我的出現根本無足輕重。即便我叫得再悽切十倍,在此刻地西門納雪和西門烈心裡都無關緊要。與西門烈寸步不離的十二鐵衛全身上下連絲肌肉都沒有跳動,沒有老大的命令,便是天坍下來只我只怕這些人都不會躲。西門笑倒是關切地瞄著我,隨即又緊張回頭,一瞬不瞬地瞪著西門烈。
我的全副心神只在那一抹出塵地潔白,見他仍舊好好的,一口氣松下,頓時天旋地轉,腳軟得站立不穩。
西門烈已經舉起了掌。排山倒海地壓下來。
西門笑縱身躍起,集結了全身的功力硬生生接了那掌。氣血翻湧。西門笑連退三步,嘴邊浮起一絲豔紅。
西門烈冷哼一聲,依然佇立原地,他更不打話,第二掌又接著發出。
西門笑展開小巧騰挪的功夫,在四周縱高伏低,那掌卻始終如影隨形,避無可避地他只好硬挨,這一次退了六步,哇地吐出一大口血。
西門烈上前幾步,第三掌又發出,眼見著西門笑面色慘白地迎上前,我閉了閉眼,絕望充斥了整個空間,西門烈已經佔據了絕對的上風,這裡的人都將成為他的點心。
西門納雪突然微笑,雙手如蘭花般翹起,曼妙地結出一朵佛蓮手印。他的嘴唇微微嚅動,飛快地念出一長串沒人聽得懂的咒語。
山崩地裂的撞擊後,西門笑在空中劃出一道拋物線,呯地落在我身邊,面如金紙,七竅汩汩流出暗紅的血。
我大驚,顫著手摸著他鼻息,倒還有一絲極弱的氣若有若無地吊著,放下心來,心掏出懷中西門泠給的內傷聖藥,塞兩顆給他。

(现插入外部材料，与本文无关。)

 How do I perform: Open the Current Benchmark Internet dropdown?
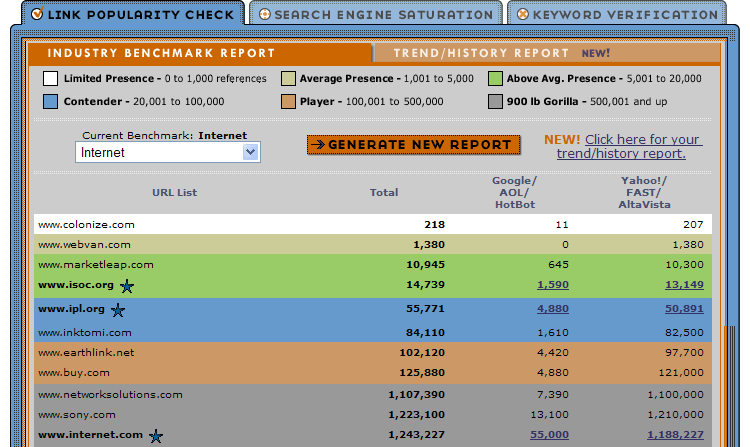pos(250,152)
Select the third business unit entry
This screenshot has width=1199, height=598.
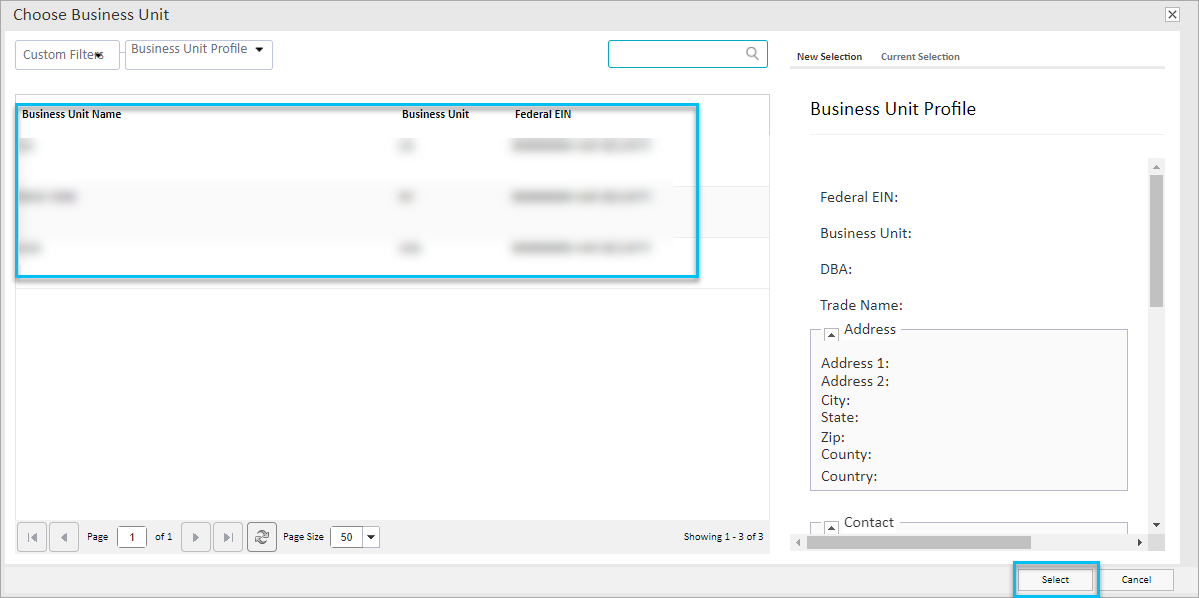pyautogui.click(x=200, y=247)
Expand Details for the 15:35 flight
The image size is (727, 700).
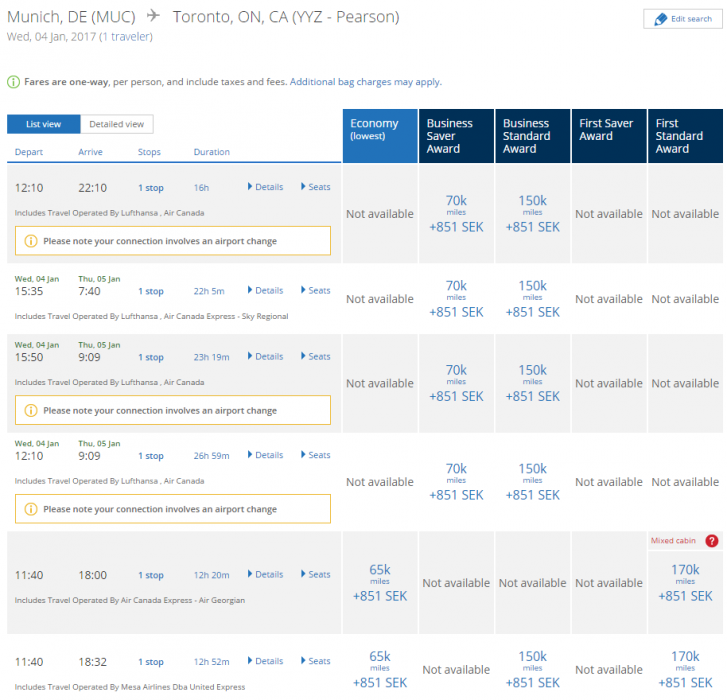coord(265,291)
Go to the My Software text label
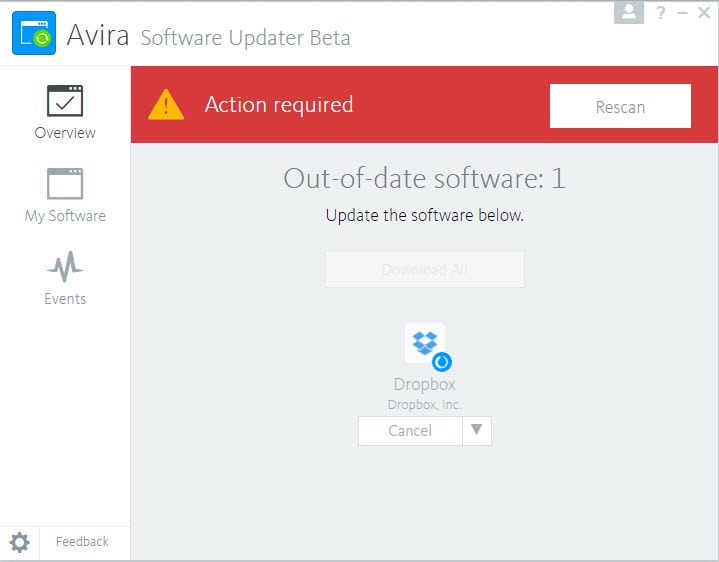719x562 pixels. click(x=65, y=216)
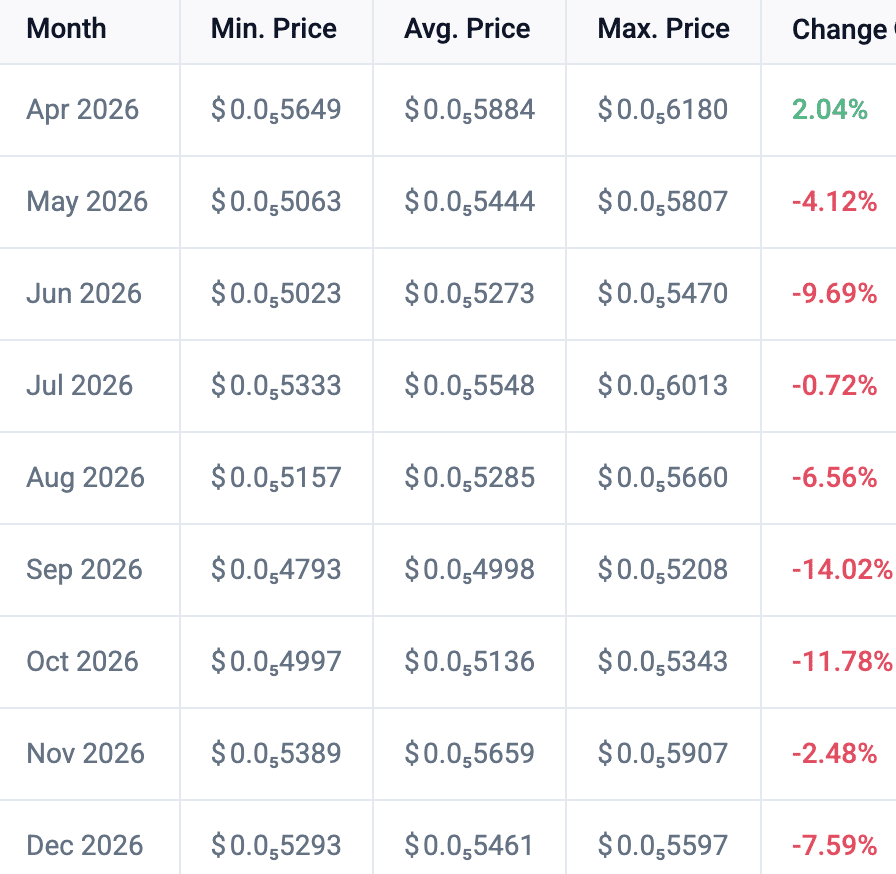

西門納雪曼聲道:“以我佛地名義宣告,”長吟聲中,佛蓮手印在空中虛按下,“格拉米爾的諸神,刺破你們心尖地血,用血的高貴洗清恥辱。”
唸到最後,他的氣息不穩,幾乎無力支撐,一股股鮮血從他嘴裡湧出來,滴在冰上冒出哧哧的青煙。幾乎用上了吃奶的力氣,才勉強說完最後幾個字。剛說完,便噴出一大口血,軟軟倒在地上。
西門烈手掌乎要印到西門納雪臉上,突然為之一頓,一揮手:“把血咒了。”想是臨時想到自己不能親手釘了血咒的主人。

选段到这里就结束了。